Book Cover Image of You Get What You Pay for: Essays by Morgan Parker

You Get What You Pay for: Essays
by Morgan Parker

    Publication Date: Mar 12, 2024
    List Price: $28.00
    Format: Hardcover, 224 pages
    Classification: Nonfiction
    ISBN13: 9780525511441
    Imprint: One World
    Publisher: Penguin Random House
    Parent Company: Bertelsmann

    Hardcover Description:

    The award-winning author of Magical Negro traces the difficulty and beauty of existing as a Black woman through American history, from the foundational trauma of the slave trade all the way up to Serena Williams and the aftermath of Hurricane Katrina.

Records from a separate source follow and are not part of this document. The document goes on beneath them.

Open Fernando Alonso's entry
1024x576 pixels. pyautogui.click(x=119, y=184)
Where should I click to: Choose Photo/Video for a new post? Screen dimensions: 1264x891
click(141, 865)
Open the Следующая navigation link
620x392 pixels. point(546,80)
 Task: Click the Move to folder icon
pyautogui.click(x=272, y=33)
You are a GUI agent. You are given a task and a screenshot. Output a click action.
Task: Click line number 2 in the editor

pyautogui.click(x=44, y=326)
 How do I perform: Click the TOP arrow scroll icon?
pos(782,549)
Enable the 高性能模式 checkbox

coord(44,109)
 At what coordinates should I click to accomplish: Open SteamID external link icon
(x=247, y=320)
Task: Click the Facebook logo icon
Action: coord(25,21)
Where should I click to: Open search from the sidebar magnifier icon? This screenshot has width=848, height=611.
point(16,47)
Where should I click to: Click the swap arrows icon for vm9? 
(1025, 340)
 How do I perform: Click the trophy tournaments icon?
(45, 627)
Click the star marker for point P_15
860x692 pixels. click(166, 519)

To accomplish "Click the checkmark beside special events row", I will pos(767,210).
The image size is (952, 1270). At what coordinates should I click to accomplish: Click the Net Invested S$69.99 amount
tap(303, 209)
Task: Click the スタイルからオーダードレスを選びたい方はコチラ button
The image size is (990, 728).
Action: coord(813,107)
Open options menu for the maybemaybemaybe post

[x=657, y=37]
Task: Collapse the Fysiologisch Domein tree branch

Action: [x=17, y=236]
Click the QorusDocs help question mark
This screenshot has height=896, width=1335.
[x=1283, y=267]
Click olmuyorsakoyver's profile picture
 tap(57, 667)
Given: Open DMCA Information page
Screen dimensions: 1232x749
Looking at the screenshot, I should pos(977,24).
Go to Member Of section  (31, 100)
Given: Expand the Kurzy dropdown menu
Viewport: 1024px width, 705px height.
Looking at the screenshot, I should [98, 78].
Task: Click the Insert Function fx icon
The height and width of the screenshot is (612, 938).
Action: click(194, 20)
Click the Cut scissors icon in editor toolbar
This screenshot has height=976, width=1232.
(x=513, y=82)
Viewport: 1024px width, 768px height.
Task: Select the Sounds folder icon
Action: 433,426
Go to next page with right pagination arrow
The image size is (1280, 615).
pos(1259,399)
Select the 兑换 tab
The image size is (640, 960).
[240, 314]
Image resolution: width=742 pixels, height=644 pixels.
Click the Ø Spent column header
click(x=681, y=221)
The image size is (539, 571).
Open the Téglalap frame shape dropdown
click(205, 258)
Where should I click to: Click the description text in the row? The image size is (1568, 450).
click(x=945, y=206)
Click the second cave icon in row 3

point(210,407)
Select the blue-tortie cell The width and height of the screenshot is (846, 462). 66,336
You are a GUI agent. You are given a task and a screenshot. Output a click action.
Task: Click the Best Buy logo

    “An engrossing journey through Parker’s expansive and gifted mind.”—Clint Smith, author of How the Word Is Passed

    Dubbed a voice of her generation, poet and writer Morgan Parker has spent much of her adulthood in therapy, trying to square the resonance of her writing with the alienation she feels in nearly every aspect of life, from her lifelong singleness to a battle with depression. She traces this loneliness to an inability to feel truly safe with others and a historic hyperawareness stemming from the effects of slavery.

    In a collection of essays as intimate as being in the room with Parker and her therapist, Parker examines America’s cultural history and relationship to Black Americans through the ages. She touches on such topics as the ubiquity of beauty standards that exclude Black women, the implications of Bill Cosby’s fall from grace in a culture predicated on acceptance through respectability, and the pitfalls of visibility as seen through the mischaracterizations of Serena Williams as alternately iconic and too ambitious.

    With piercing wit and incisive observations, You Get What You Pay For is ultimately a portal into a deeper examination of racial consciousness and its effects on mental well-being in America today. Weaving unflinching criticism with intimate anecdotes, this devastating memoir-in-essays paints a portrait of one Black woman’s psyche—and of the writer’s search to both tell the truth and deconstruct it.